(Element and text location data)
######

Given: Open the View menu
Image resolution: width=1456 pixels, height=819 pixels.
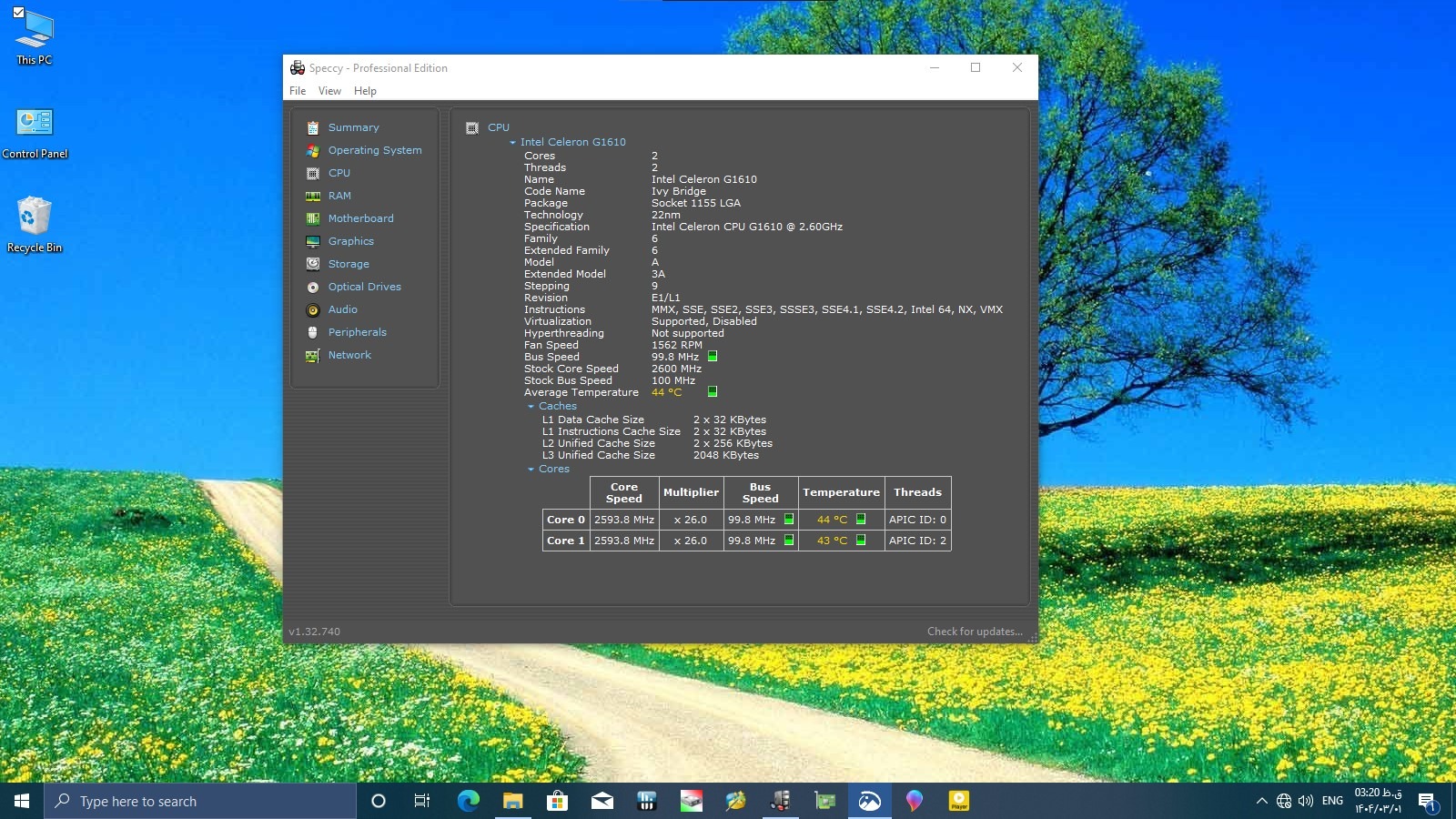Looking at the screenshot, I should point(329,91).

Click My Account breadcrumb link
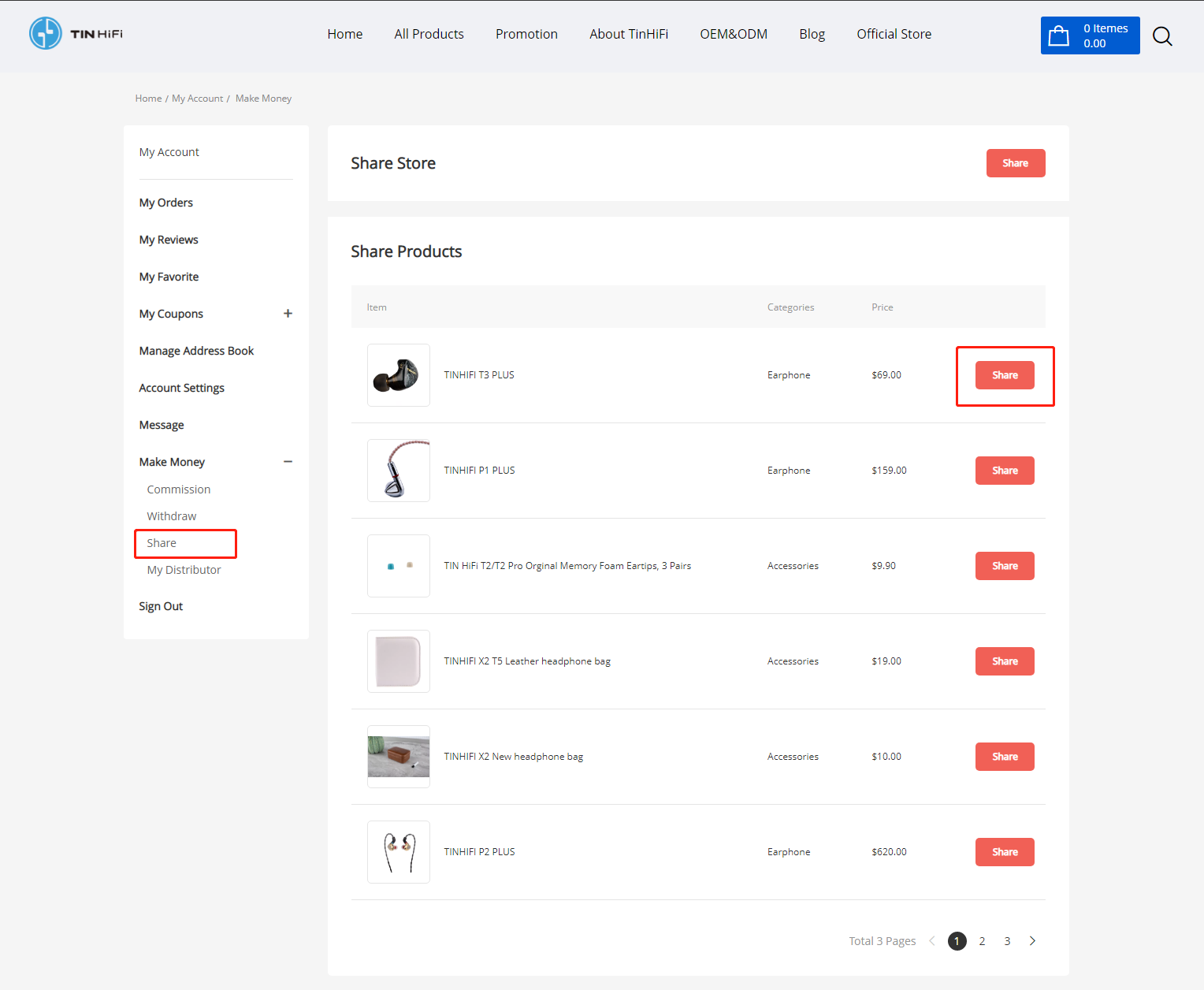tap(197, 99)
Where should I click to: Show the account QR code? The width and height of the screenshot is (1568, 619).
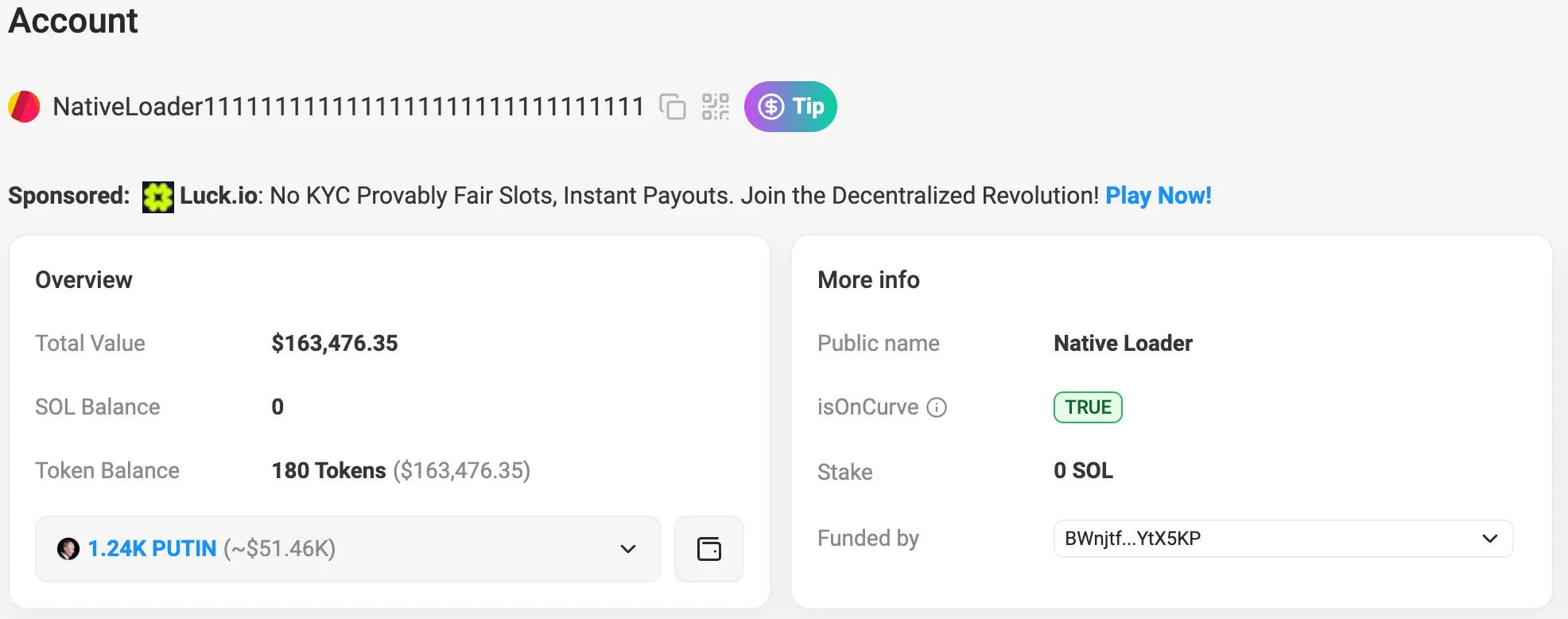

######

**THE PROBLEM**
Copy these lines word for word, without the pictures.

**CORRECT ANSWER**
Given: Open the View menu
Image resolution: width=1456 pixels, height=819 pixels.
Looking at the screenshot, I should point(329,91).

Click My Account breadcrumb link
tap(197, 99)
Where should I click to: Show the account QR code? The width and height of the screenshot is (1568, 619).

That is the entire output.